Rewrite the stretch of the letter to Fr. Biondi from "You commented on" through "you very much.", putting "student champion" in place of "student advocate".

**Text**.
----

A Letter to Lawrence Biondi, S.J.

Dear Fr. Biondi,

I am writing this to you to discuss not the graduation fee or the plethora of dismissals this summer, but, rather, your comments in the last issue of this paper.

 You commented on how you are a student advocate; you advocate for our needs on a daily basis. I want to say two things in response: I could not agree more, and thank you very much.

My cousin-in-law went to SLU many moons ago, and I have seen pictures. Needless to say, the campus looks better, the quality of faculty and students has improved and the facilities are constantly being made better. While some buildings still need work (Walsh, Clemens, etc.), I am certain those will be looked at in the near future.

No, I respect what your administration has done, not just for the SLU campus, but for the revitalization of the Midtown area through your advocacy. However, I want to charge you with a new task. Let me tell you a story:

Fr. Biondi, you and I met inconspicuously back in April, soon after the graduation fee situation. I am sure you may not remember the experience, so that is the purpose for the story.

----

**Provided data**.

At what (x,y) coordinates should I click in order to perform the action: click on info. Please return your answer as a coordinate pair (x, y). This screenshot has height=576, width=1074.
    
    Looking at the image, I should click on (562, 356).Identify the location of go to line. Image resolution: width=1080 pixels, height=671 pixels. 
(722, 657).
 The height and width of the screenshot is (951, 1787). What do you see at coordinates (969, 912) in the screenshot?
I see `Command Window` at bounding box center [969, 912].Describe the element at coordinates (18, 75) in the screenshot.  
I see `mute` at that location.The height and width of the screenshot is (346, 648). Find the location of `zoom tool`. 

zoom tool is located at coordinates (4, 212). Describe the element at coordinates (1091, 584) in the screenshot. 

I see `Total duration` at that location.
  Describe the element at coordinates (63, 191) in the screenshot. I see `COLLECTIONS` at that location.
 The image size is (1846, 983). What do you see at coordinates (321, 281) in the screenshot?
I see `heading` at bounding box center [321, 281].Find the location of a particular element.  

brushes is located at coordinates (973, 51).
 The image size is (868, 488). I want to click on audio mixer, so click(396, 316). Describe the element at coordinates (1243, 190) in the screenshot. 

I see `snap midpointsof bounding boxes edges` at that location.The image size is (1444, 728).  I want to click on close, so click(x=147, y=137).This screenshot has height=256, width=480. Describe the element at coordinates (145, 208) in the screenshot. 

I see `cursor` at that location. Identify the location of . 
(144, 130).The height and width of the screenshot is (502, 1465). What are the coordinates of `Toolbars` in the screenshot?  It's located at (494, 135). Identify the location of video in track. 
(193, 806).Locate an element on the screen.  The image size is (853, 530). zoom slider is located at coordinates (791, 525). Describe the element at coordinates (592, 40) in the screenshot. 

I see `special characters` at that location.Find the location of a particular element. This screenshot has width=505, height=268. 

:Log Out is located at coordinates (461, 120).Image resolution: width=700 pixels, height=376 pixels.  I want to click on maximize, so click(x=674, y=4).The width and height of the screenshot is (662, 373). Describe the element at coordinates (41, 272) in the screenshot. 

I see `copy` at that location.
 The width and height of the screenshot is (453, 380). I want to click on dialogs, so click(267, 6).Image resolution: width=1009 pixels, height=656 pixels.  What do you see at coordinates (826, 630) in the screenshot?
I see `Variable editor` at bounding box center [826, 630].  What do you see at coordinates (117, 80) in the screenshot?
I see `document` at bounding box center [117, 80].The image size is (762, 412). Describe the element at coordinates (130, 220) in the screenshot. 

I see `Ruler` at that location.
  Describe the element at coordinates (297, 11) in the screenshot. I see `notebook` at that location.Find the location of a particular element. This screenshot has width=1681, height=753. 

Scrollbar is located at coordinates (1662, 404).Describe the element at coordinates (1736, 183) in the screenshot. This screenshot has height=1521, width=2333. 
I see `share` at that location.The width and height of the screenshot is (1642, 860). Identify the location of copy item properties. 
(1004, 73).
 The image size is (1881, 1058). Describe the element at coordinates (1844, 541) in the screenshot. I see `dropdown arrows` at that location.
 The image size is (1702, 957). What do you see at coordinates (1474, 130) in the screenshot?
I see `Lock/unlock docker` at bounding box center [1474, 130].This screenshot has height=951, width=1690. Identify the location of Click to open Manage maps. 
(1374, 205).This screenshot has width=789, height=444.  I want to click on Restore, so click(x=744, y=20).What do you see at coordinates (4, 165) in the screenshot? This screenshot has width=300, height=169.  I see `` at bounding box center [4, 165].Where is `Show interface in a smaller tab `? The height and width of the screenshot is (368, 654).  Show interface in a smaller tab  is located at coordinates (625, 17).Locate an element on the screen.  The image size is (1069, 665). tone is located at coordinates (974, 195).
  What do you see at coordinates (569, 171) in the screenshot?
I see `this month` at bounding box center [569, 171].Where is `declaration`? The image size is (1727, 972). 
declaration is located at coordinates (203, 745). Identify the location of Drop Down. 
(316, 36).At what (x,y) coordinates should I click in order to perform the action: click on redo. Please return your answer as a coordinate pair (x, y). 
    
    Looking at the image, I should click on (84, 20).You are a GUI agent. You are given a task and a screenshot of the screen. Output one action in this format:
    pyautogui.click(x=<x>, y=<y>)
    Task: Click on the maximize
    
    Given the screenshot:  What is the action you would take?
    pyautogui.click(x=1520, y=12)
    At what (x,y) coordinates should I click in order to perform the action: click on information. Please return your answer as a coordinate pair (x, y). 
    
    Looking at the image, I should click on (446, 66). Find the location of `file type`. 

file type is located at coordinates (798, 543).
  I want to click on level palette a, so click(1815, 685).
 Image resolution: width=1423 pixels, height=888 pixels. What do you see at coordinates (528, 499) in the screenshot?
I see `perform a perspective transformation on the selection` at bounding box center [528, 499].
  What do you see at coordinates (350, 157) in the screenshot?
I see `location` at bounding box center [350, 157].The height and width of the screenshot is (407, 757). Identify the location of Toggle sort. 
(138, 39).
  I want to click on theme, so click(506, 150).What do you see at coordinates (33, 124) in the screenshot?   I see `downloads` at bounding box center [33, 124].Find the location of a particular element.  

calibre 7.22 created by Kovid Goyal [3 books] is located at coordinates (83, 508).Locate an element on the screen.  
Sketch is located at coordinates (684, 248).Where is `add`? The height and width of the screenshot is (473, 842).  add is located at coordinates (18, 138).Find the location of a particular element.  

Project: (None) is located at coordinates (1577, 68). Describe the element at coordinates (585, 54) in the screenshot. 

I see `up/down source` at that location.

----

**Final answer**.
You commented on how you are a student champion; you advocate for our needs on a daily basis. I want to say two things in response: I could not agree more, and thank you very much.